• _WRITTEN INSTRUCTION_
Rewrite the lines from the one containing "Task: Select the 销售 sales chart icon" through the one containing "(x=1087, y=354)", inclusive, changing every "icon" to "button" and leaving everything else as is.

• _DATA LINES_
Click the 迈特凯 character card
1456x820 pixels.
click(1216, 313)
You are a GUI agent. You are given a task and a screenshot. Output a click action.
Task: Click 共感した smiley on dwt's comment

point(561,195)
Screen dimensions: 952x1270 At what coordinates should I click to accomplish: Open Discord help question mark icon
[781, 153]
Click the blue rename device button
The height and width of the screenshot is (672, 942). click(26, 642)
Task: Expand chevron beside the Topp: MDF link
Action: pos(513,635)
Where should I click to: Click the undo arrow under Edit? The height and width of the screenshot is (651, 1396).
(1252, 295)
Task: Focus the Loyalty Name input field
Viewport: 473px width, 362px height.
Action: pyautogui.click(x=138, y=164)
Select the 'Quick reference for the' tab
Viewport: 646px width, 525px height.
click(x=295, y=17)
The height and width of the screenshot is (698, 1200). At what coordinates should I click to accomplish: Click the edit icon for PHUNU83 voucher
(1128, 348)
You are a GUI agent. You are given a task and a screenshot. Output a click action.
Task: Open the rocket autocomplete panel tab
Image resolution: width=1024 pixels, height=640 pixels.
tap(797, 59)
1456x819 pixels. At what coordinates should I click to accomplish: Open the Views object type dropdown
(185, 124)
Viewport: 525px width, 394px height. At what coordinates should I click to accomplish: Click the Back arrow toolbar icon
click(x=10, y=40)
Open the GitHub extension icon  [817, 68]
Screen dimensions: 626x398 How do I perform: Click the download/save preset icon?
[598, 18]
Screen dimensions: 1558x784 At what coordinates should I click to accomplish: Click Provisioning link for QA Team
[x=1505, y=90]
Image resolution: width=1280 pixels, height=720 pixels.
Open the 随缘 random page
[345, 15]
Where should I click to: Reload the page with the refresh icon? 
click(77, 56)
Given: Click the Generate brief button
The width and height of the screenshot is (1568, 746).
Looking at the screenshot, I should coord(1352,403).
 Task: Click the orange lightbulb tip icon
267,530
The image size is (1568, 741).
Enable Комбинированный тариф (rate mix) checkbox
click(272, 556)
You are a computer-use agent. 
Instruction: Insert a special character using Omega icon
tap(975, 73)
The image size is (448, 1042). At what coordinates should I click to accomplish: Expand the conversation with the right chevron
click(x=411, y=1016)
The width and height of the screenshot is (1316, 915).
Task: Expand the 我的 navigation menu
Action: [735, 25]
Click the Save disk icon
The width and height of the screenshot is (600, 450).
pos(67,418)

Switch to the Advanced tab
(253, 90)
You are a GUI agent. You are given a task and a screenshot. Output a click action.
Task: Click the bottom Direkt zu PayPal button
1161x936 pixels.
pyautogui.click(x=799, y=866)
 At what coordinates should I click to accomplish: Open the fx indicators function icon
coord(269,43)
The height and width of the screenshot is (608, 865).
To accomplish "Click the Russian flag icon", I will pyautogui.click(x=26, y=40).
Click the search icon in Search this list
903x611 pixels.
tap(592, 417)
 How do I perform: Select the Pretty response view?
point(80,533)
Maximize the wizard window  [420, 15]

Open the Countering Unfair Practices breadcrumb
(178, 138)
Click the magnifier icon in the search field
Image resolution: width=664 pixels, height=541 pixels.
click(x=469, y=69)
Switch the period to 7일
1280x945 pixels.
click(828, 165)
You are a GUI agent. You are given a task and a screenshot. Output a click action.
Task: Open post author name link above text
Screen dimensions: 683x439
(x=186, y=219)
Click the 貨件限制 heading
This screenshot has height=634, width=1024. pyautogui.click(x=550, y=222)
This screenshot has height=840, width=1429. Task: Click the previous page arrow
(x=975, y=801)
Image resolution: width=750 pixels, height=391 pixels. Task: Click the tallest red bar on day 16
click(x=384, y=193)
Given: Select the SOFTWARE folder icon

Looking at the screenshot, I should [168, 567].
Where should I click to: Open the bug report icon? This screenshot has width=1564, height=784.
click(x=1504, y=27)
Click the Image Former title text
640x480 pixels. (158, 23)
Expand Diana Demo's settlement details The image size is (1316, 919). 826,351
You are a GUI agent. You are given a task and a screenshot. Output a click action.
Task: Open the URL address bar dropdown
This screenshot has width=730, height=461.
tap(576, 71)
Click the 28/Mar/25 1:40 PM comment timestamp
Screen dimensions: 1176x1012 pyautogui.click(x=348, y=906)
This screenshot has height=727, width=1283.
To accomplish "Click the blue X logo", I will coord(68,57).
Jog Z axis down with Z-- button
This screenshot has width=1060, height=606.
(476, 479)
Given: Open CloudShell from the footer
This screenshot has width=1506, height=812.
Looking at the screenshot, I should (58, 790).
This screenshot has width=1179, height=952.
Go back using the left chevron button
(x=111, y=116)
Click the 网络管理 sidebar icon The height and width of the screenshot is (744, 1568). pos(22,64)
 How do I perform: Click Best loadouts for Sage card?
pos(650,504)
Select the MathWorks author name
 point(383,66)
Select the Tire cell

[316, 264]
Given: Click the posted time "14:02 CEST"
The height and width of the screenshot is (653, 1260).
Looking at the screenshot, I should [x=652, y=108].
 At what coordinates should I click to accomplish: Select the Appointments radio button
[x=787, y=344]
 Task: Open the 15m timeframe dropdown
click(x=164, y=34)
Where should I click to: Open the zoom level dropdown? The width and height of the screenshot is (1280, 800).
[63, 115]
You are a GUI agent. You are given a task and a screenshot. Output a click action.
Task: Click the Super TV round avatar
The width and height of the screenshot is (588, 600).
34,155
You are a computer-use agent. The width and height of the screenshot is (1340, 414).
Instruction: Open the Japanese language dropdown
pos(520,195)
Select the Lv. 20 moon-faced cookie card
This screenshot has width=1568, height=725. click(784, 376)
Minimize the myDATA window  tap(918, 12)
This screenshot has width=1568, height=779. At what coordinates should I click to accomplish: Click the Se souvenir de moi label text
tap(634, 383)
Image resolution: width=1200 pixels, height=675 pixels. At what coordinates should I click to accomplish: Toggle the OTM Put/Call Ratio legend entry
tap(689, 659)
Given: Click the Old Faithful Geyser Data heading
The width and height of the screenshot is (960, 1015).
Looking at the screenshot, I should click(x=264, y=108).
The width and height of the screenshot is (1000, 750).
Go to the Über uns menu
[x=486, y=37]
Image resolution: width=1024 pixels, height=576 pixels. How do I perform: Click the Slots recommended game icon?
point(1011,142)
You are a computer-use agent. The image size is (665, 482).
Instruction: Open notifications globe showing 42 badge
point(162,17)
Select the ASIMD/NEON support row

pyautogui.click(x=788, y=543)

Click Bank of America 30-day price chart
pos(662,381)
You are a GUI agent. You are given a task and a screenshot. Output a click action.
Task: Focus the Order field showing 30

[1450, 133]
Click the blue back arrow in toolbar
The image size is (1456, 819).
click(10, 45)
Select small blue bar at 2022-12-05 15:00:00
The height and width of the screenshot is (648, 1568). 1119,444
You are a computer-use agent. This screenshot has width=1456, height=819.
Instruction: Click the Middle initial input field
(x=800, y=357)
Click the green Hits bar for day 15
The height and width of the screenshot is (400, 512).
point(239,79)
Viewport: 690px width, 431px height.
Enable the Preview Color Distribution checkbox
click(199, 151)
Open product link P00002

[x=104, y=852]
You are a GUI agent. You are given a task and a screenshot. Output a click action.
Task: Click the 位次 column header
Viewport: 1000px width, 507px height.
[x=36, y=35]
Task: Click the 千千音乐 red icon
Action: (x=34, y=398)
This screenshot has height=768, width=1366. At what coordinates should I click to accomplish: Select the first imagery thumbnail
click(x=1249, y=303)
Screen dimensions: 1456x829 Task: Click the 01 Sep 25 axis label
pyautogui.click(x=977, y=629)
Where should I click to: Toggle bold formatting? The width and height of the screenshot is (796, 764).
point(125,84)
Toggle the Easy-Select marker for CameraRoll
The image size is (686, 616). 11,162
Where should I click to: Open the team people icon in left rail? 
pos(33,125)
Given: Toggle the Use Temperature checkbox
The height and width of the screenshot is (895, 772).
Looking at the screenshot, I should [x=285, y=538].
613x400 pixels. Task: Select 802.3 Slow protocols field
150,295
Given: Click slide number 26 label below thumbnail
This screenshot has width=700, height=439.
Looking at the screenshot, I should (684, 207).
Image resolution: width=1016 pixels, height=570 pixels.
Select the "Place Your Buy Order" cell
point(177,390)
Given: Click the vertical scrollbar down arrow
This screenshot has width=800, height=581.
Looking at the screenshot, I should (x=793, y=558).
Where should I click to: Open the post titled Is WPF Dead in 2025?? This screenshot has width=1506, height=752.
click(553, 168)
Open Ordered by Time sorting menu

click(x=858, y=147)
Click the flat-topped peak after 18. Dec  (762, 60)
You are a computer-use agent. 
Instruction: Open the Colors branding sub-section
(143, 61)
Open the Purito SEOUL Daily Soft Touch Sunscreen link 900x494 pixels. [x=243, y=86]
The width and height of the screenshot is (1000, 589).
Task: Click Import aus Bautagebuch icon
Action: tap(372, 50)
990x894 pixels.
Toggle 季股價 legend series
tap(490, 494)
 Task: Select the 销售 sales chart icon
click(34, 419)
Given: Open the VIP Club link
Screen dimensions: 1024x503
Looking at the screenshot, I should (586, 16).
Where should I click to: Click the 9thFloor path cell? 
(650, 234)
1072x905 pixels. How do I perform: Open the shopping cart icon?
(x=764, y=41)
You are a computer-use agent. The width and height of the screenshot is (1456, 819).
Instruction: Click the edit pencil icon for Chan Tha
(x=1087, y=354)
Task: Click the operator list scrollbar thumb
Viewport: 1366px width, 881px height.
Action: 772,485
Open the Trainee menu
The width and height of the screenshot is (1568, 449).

• _EXERCISE ANSWER_
 Task: Select the 销售 sales chart button
click(34, 419)
Given: Open the VIP Club link
Screen dimensions: 1024x503
Looking at the screenshot, I should (586, 16).
Where should I click to: Click the 9thFloor path cell? 
(650, 234)
1072x905 pixels. How do I perform: Open the shopping cart button?
(x=764, y=41)
You are a computer-use agent. The width and height of the screenshot is (1456, 819).
Instruction: Click the edit pencil button for Chan Tha
(x=1087, y=354)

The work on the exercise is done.